Oil price scenarios and commodity assumptions

Goldman commodity strategists have built scenarios that assume sustained disruption to flows through the Strait of Hormuz, with an operational closure assumed to persist until mid-April. Under their adverse scenarios, Brent crude prices could approach or exceed the 2008 record level before easing. In the bank's modeling, prices eventually moderate to $100 per barrel in the fourth quarter of 2026 under an adverse scenario, or to $115 per barrel under a severely adverse scenario.

Using a $100 per barrel assumption, Goldman calculates more than a 50 basis point headwind to consumer discretionary spending power for US households in aggregate in 2026, and roughly a 135 basis point headwind for the bottom-quintile cohort.

Monetary policy and labor market risks

Goldman observed that the Federal Open Market Committee's somewhat hawkish language at its most recent meeting could constrain the speed of rate cuts this year. Nevertheless, the bank maintains a baseline forecast that includes two 25 basis point reductions in policy rates in 2026, while acknowledging that heightened recession concerns could produce deeper easing.

The bank also warned that continued inflationary pressures driven by higher energy costs could damp growth through the rest of the year.

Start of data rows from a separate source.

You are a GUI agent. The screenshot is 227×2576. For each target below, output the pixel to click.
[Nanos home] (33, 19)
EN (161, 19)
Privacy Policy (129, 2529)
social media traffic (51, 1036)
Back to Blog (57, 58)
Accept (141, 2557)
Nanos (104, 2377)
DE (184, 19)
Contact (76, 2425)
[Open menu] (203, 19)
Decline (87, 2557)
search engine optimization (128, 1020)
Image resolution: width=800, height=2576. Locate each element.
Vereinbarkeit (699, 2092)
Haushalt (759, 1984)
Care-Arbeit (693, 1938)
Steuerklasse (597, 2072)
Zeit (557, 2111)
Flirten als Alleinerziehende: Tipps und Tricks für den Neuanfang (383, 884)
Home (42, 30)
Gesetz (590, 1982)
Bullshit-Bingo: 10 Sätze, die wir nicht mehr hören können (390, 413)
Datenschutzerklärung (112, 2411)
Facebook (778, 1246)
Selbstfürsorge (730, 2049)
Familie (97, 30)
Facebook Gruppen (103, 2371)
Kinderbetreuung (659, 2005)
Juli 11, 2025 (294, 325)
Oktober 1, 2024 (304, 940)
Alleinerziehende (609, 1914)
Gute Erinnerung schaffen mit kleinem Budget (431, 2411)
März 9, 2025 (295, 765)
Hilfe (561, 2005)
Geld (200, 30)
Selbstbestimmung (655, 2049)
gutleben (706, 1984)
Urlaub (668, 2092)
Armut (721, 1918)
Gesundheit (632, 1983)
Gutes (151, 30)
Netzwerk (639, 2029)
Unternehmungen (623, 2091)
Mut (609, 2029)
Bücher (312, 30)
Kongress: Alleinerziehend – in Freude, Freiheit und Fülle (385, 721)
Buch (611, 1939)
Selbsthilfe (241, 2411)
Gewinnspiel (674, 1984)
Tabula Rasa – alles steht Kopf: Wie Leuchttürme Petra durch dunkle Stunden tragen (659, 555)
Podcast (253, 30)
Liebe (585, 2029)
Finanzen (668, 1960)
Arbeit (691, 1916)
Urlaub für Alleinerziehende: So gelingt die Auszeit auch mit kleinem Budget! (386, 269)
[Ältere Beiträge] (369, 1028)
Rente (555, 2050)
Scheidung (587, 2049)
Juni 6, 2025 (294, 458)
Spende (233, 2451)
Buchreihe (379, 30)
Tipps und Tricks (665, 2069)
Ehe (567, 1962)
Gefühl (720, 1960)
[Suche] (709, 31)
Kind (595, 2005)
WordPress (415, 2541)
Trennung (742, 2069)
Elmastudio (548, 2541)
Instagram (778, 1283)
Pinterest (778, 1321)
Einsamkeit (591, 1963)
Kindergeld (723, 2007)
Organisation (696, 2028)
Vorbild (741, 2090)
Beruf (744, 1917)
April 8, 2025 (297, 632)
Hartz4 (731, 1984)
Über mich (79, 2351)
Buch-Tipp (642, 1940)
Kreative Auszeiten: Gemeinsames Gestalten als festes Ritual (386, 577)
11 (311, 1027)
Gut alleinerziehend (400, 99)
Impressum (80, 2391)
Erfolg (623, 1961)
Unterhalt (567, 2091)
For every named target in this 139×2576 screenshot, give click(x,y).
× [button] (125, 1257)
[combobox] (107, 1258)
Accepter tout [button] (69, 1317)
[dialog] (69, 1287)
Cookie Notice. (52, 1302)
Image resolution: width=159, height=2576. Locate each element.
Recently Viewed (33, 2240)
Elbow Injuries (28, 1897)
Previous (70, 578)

Goldman economists expect that labor market conditions could weaken if higher energy prices impose a larger drag on activity, or if AI-related job losses turn out to be greater than anticipated.

Implications

Overall, Goldman Sachs' revised projections point to a constrained recovery in discretionary spending for 2026 relative to earlier expectations, with pronounced vulnerability among lower-income households and additional downside risks tied to commodity-driven inflation and the path of monetary policy.


Risks

  • Sustained higher oil prices could further raise essential spending and tighten discretionary budgets, particularly in consumer-oriented sectors such as retail and discretionary goods.
  • A somewhat hawkish FOMC stance could delay or reduce the pace of interest rate cuts, influencing borrowing costs and financial obligations for households and impacting financial services and mortgage markets.
  • Potential labor market weakening if energy-driven inflation proves larger or if AI-related job losses exceed expectations, which could affect employment-sensitive sectors and overall consumer demand.